►
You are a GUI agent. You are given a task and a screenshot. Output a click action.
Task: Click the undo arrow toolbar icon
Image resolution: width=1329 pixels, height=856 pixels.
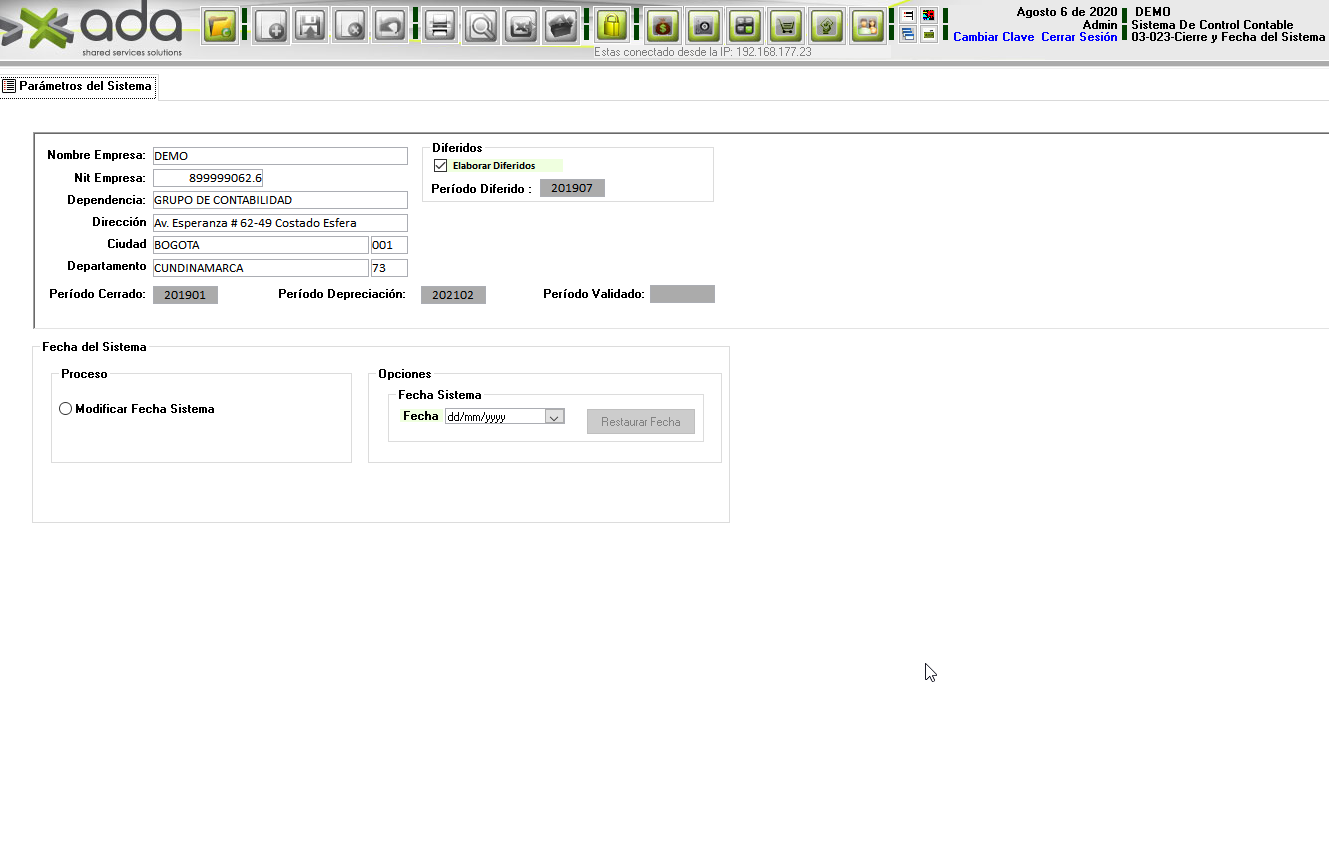coord(390,26)
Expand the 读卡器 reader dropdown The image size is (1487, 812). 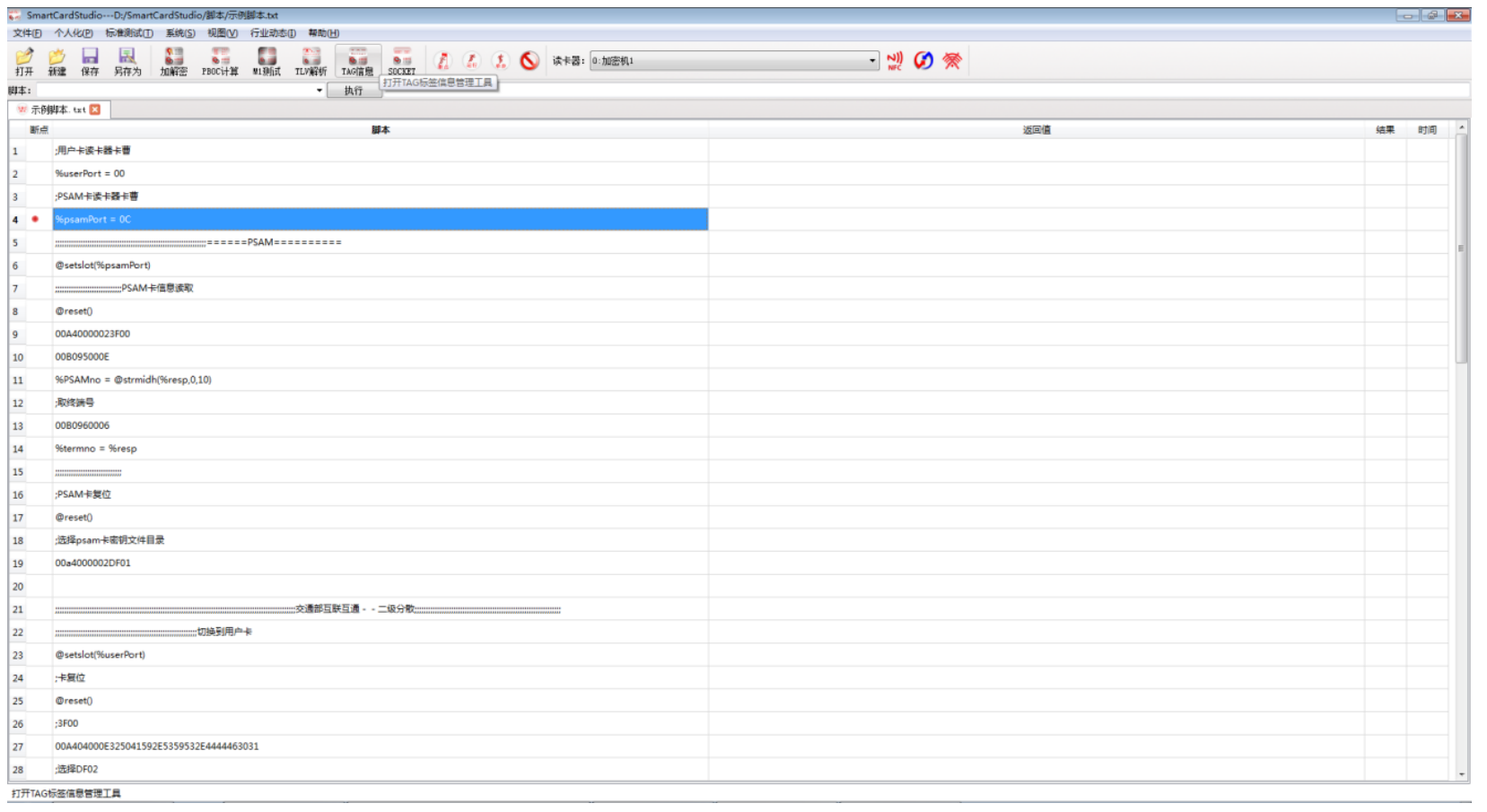(x=871, y=61)
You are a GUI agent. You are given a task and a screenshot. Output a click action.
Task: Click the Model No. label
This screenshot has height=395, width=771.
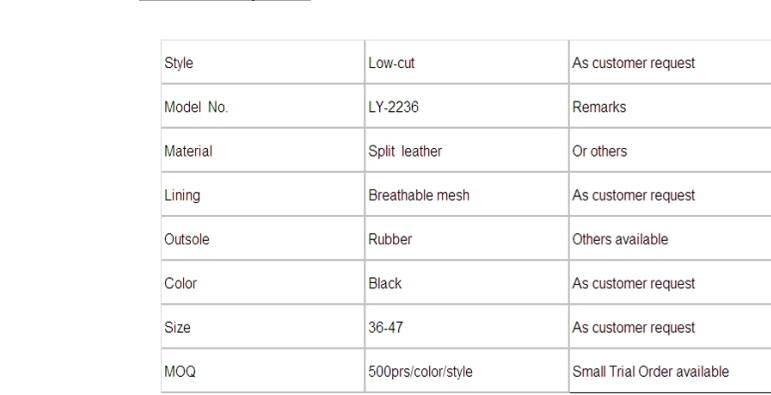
◄
# [Your instructions]
Because the copy must hold no pictures, return only the lines that run from the line containing "Task: Click the Model No. label" to the end of the data above, each exactly as it stands.

# [Reply to the exercise]
Task: Click the Model No. label
This screenshot has height=395, width=771.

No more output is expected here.